• WHAT YOU HAVE TO DO: Reproduce word for word the passage of the post below about switching back to a previous Linux kernel, beginning at the words "Log into your" and stopping after "list of kernels!".

• EXCERPT PROVIDED:
Hold the power button down to turn the unit off, then turn it back on. You have to be quick and catch the GRUB boot loader. The default (naughty) kernel will be up top (in this case 5.19.12-200.fc36 on a F36 system). You want to down arrow one time to get to the previous kernel (5.19.11-200.fc36 for me), and hit enter. Your system will boot like normal. Now the trick is going to be making your previous kernel the default for a while. It’s actually not too bad.

Log into your system, open up a terminal and type:

sudo grubby --default-index

It should return 0 on a normal day. We’re going for abnormal. Let’s get a list of kernels!

sudo grubby --info=ALL

You’ll get some output. Notice that the most recently installed kernel is most likely index=0, and the previous one is most likely index=1. We’re going to tell it to use index=1 by default.

sudo grubby --set-default-index=1

It will tell you the new default is /boot/loader/entries/someweirdguid-5.19.11-200(more kernel version barf, etc.) with index 1…

After that you should be able to reboot without worrying about that pesky 5.19.12 business… At least until the next kernel update. :slight_smile: I hope this helps someone who stumbles upon this topic in a panic. These situations can be pretty scary for folks the first time it happens to them.

• DATA SEGMENT:
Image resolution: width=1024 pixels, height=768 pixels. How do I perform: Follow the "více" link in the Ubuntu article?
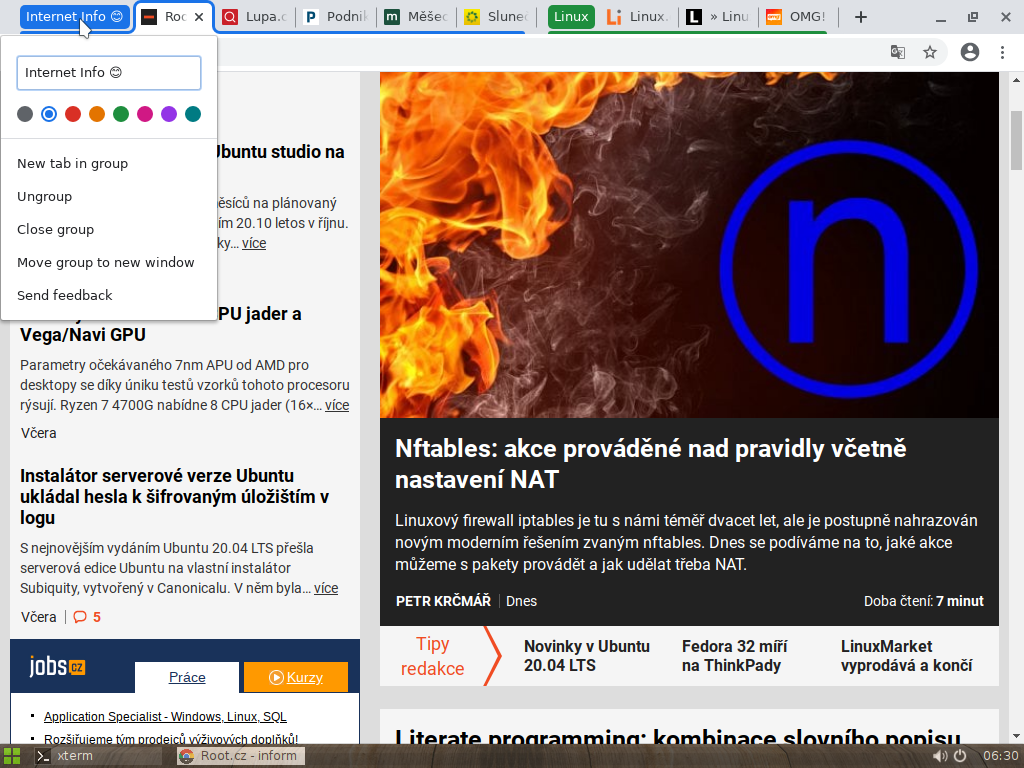point(253,243)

• RESULT:
Log into your system, open up a terminal and type:

sudo grubby --default-index

It should return 0 on a normal day. We’re going for abnormal. Let’s get a list of kernels!